Tenants attended a meeting Wednesday morning, more than a month after the problem arose, for more information. They received a formal apology with a pizza lunch.
"Because it is an older system, we've had to try to isolate the problem by trying different methodologies," said Jo-Anne Poirier, chief executive of the corporation, at the meeting Wednesday. "We are profusely apologizing to the tenants, I know it's not been pleasant."
The problem was fixed temporarily for a couple of days, residents said, but then the cold water returned.

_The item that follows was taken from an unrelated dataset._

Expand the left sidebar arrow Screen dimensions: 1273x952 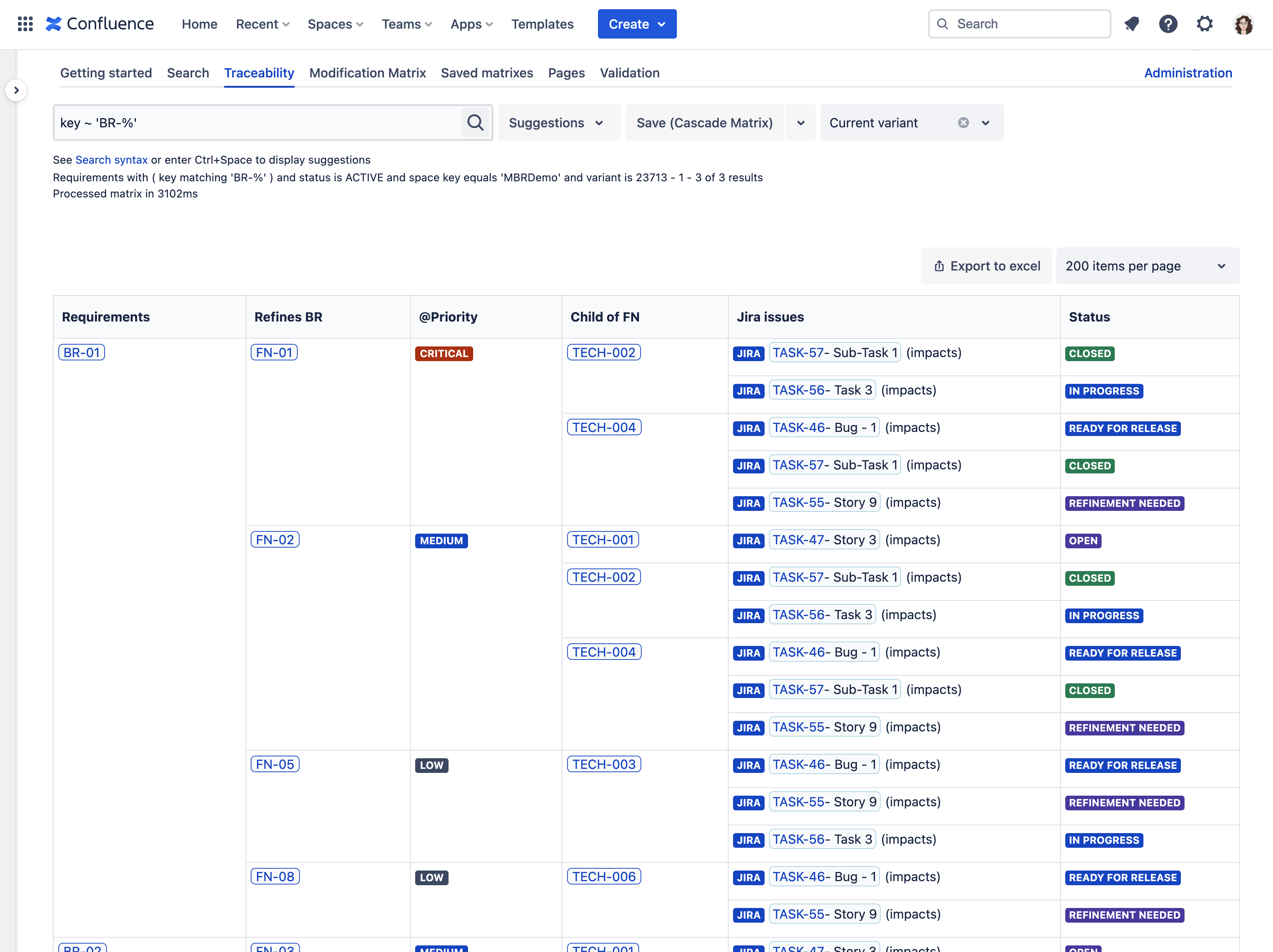point(16,90)
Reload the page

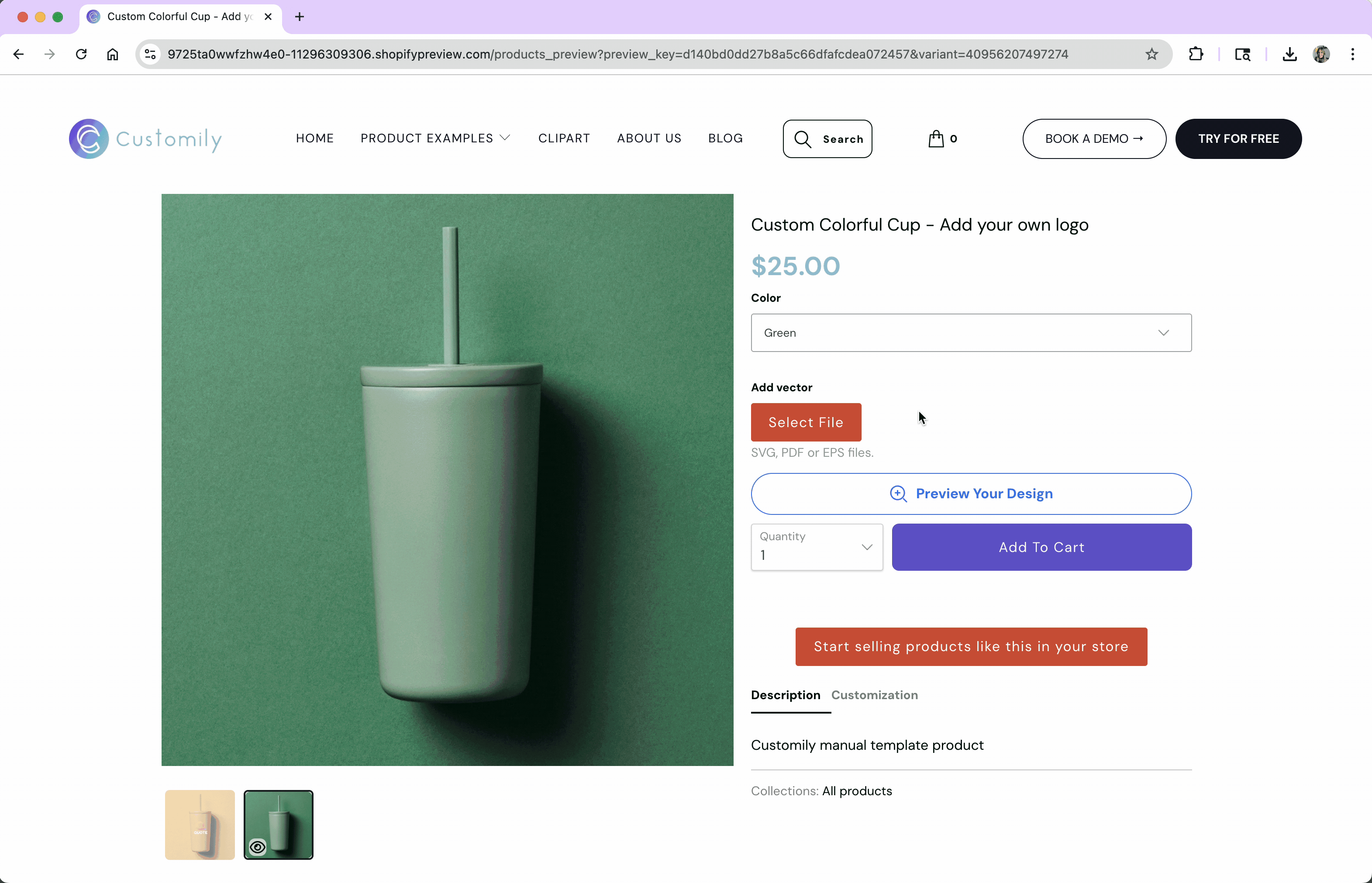pos(81,55)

Lack of hot water not only problem, residents say
But the lack of hot water isn't the only problem, said 18th-floor resident Denise Rodrigue. She moved into the building last month and she's considering looking for a home elsewhere.
"Cockroaches, bed bugs, no hot water, I'm freaking out. I'm freaking out," she said. "I have no other place, I'm on [the Ontario Disability Support Program], I have no money. I'm stuck.
"I hope things are going to work out eventually because there are a lot of people that need the hot water around here because there are handicapped people, there are elderly people … and it's sad to see that they have to go through this," Rodrigue said.
The average age of Ottawa Community Housing buildings is about 40 years.
Poirier said all of them are in need of repairs.